Data in this exercise:
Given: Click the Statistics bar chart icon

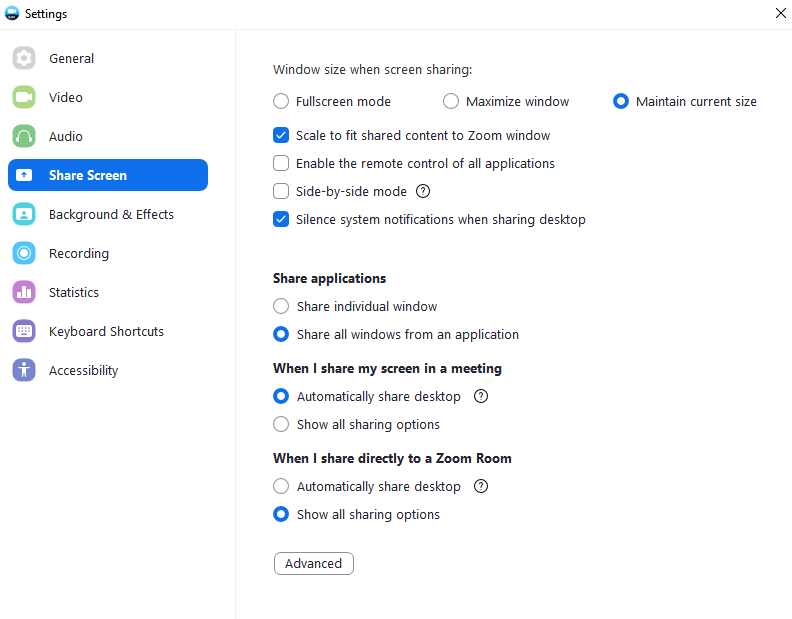Looking at the screenshot, I should (24, 292).
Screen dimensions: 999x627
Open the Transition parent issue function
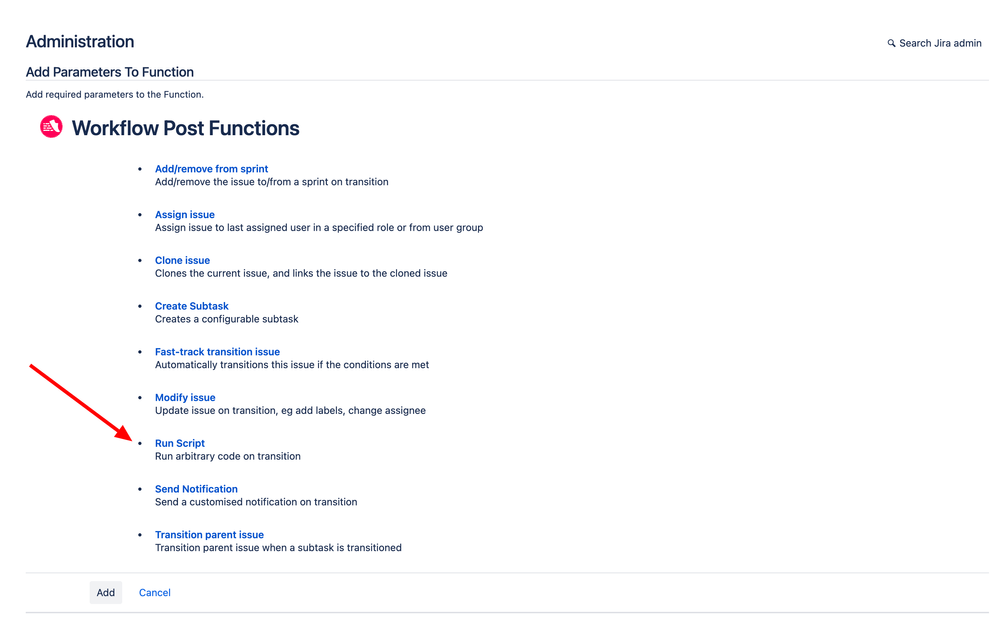click(x=209, y=535)
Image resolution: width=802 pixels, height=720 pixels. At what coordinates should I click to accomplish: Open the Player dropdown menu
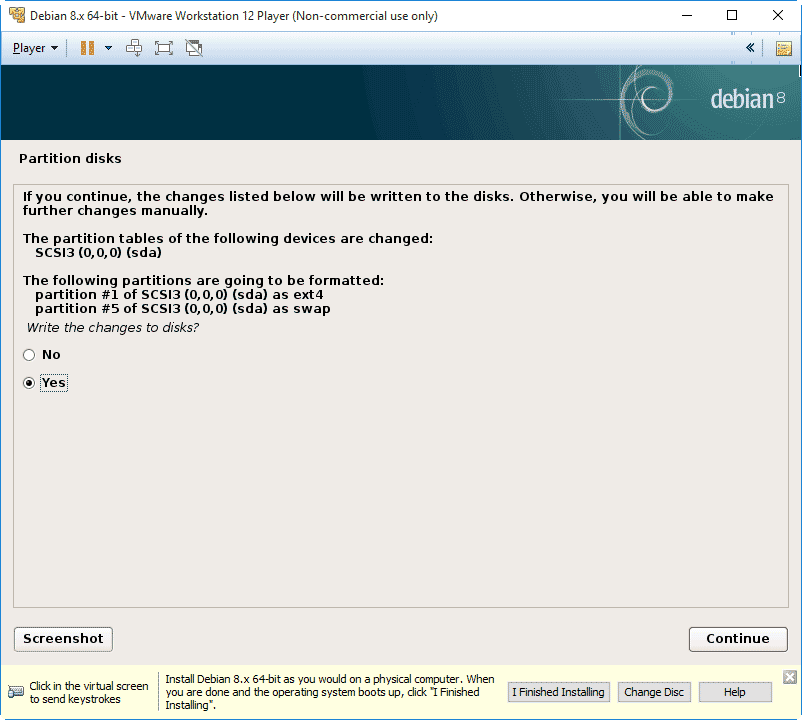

The task:
Copy out each record word for word and omit any pictures.

Written reply:
Given: Click the Statistics bar chart icon

Looking at the screenshot, I should (24, 292).
Screen dimensions: 999x627
Open the Transition parent issue function
click(x=209, y=535)
Image resolution: width=802 pixels, height=720 pixels. At what coordinates should I click to accomplish: Open the Player dropdown menu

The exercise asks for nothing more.